Mémoire de la FMOQ
La FMOQ estime qu’il serait nécessaire d’apporter des changements au projet de loi no 10 sur les prochaines modifications du réseau de la santé dans trois domaines : la taille des futurs centres intégrés de santé et de services sociaux, la composition de leur conseil d’administration ainsi que les pouvoirs qu’aura dorénavant le ministre de la Santé.
Dr Marc-André Amyot, Dr Louis Godin et Me Pierre Belzile à la présentation du mémoire de la FMOQ sur le projet de loi no 10
Crédit photo : FMOQ/Jean-Pierre Dion
Le 21 octobre dernier, le président de la FMOQ, le Dr Louis Godin, a présenté à Québec les différents changements que la Fédération demande au gouvernement d’apporter à son projet de loi no 10 concernant les modifications de l’organisation et de la gouvernance du réseau de la santé et des services sociaux.
« Je résumerais en trois points les réserves que l’on a : la taille des futurs centres intégrés de santé et de services sociaux (CISSS), la composition du conseil d’administration ainsi que les pouvoirs qui seront désormais dévolus au ministre de la Santé », a expliqué dès le départ le Dr Godin à la Commission de la santé et des services sociaux de l’Assemblée nationale.

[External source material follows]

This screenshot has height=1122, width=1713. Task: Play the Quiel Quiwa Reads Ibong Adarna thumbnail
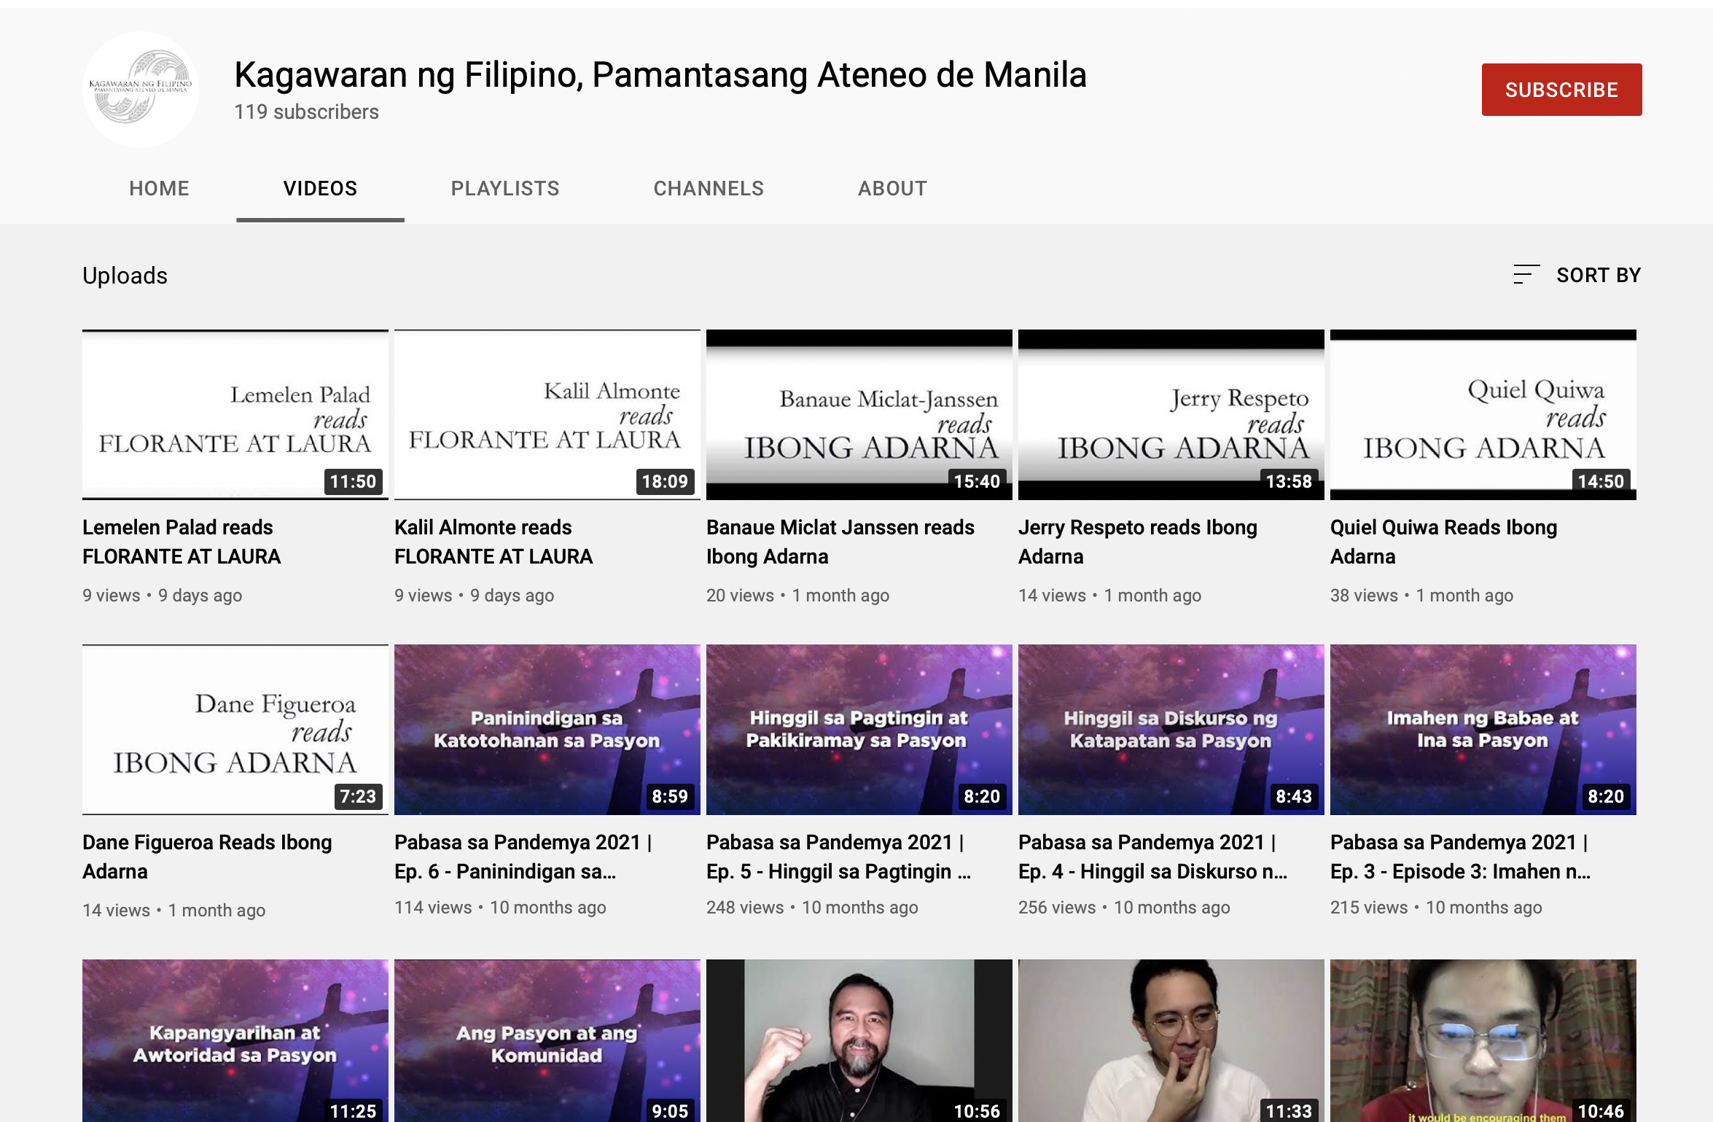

Même si le gouvernement n’avait laissé qu’un court laps de temps aux divers organismes pour produire un mémoire, la FMOQ avait réussi à effectuer au cours des deux semaines précédentes une consultation auprès de ses membres et de ses associations affiliées. La position que présentait le Dr Godin reflétait ainsi l’opinion de plusieurs centaines d’omnipraticiens.
La Fédération voit d’un bon œil l’élimination des agences de la santé et des services sociaux que prévoit le projet de loi (encadré). À son avis, la disparition de ce palier intermédiaire entre le ministère de la Santé et les instances locales pourra réduire la bureaucratie et augmenter l’efficacité du système.
La FMOQ a toutefois des réserves concernant certains aspects des nouveaux CISSS que va créer la loi. Au nombre de 28, ils seront issus de la fusion des agences et des établissements de soins d’une même région sociosanitaire. Certains vont couvrir un territoire très large et compteront de nombreux établissements de soins, ce qui pourrait les rendre ingérables.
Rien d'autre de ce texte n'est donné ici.